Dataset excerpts
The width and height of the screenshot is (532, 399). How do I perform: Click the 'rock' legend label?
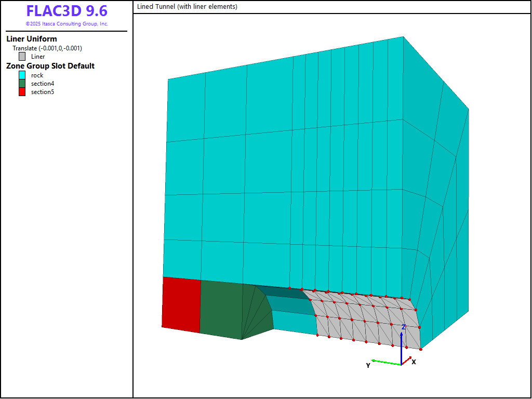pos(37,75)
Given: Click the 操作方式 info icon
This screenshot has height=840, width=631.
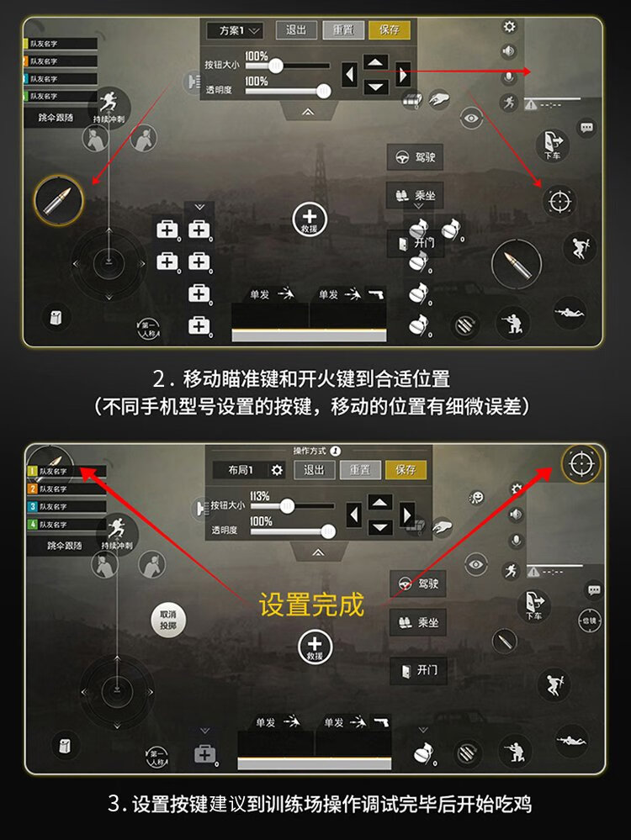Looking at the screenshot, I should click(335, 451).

What needs to be done => Print all the entries again exactly as written, but without the pictures.

Response to this task =>
The width and height of the screenshot is (532, 399). How do I perform: Click the 'rock' legend label?
pos(37,75)
Given: Click the 操作方式 info icon
This screenshot has height=840, width=631.
Looking at the screenshot, I should click(335, 451).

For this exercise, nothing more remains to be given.